1- Le forum des jeunes écrivains


C'est celui sur lequel je suis actuellement. Que dire à son propos ? C'est un peu le géant des forums d'écriture. Pour peu que vous vous investissiez un peu dans la communauté, vous trouverez forcément quelqu'un pour donner son avis sur votre texte. Je ne suis pas d'accord avec l'auteur du site que j'ai mentionné ci-dessus qui dit qu'il faut attendre qu'un "membre sérieux" passe par là. Je trouve que c'est un peu du snobisme et que chaque personne qui lit mon texte est légitime pour me donner son avis. C'est justement la diversité des profils des gens qui viennent commenter qui est intéressante et qui permet de beaux échanges.

L'autre atout de ce forum est que les commentaires sont sur un fils dédié et non disséminé au milieu du texte. Cela n'a l'air de rien comme ça, mais pour avoir déjà fait un petit tour sur des forums qui ne le faisait pas, je peux vous dire que cela change tout.  

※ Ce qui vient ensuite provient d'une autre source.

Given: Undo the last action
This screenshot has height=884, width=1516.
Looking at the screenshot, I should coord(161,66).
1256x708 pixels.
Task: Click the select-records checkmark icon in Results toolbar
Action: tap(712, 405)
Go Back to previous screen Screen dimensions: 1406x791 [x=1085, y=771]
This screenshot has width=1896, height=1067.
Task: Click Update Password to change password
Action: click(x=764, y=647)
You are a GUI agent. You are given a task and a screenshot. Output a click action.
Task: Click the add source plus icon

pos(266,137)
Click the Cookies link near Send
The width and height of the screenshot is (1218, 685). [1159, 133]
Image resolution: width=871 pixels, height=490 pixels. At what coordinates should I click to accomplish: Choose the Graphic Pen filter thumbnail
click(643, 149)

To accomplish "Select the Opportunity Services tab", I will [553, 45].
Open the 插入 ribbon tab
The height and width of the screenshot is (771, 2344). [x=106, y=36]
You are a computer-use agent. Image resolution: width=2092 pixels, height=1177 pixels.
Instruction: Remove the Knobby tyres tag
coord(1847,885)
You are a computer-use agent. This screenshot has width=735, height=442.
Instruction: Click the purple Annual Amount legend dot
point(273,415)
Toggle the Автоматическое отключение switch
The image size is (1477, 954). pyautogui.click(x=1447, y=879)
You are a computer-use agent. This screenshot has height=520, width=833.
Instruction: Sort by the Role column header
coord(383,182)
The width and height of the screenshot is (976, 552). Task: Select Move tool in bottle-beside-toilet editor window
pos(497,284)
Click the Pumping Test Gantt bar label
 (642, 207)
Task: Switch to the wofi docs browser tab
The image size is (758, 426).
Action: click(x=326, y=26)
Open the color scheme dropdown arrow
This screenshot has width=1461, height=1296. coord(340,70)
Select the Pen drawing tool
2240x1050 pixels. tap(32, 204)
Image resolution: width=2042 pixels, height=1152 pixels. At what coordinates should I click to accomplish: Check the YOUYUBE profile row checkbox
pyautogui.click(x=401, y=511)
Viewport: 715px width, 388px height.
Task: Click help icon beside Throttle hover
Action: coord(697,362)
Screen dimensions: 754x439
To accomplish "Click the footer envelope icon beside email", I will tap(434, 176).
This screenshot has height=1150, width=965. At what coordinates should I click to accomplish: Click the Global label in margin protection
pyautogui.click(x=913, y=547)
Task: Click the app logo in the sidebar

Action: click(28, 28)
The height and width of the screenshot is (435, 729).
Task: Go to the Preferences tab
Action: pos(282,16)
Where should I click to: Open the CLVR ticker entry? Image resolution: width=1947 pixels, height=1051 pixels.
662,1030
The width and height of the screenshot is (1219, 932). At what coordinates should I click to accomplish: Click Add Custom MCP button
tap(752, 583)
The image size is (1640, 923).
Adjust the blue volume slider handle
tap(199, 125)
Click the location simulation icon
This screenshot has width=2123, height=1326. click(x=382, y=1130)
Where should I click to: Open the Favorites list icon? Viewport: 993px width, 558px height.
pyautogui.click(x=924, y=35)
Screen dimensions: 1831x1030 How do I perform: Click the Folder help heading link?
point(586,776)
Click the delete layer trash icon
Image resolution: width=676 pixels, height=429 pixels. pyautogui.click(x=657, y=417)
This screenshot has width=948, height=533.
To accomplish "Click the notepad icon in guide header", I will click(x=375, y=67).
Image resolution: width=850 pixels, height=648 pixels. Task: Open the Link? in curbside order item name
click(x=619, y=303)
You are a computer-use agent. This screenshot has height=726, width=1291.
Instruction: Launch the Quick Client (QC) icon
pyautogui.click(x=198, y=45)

C'est un peu mon chouchou, car j'y ai trouvé toute l'aide et le soutien dont j'avais besoin. Cela ne veux pas dire qu'il est mieux que les autres, mais comme c'est celui que je connais le mieux, je ne saurais que vous le recommander. D'ailleurs, si jamais il vous prend l'envie d'aller y faire un tour, n'hésitez pas à m'envoyer un petit message en mp. Mon pseudo c'est fleur de lune.

2- Histoire de romans


C'est le premier forum sur lequel je me suis inscrite. Cela fait déjà quelques années maintenant donc mes infos datent un peu. Si cela n'a pas changé depuis, c'est une communauté beaucoup plus petite et soudée que celle des JE. Si vous voulez plein de commentaires sur vos textes, ce n'est pas là qu'il faut vous inscrire. Par contre, si vous souhaitez trouver un ou deux lecteurs fidèles qui vous soutiendront tous au long de l'aventure qu'est l'écriture d'un roman, alors pourquoi pas.

3- Cocyclics et rêve de fantasy
Ce sont des forums spécialisés dans la littérature de l'imaginaire. Comme mon premier roman n'appartenait pas à cette catégorie, je ne les ai pas fréquentés moi-même, mais j'en ai entendu beaucoup de bien. Ce sont des forums réputés où vous devriez être bien accueillis.

Voilà pour cette article. J'espère qu'il vous a été utile. Et si vous fréquentez déjà un forum d'écriture, n'hésitez pas à partager vos bonnes adresses en commentaire.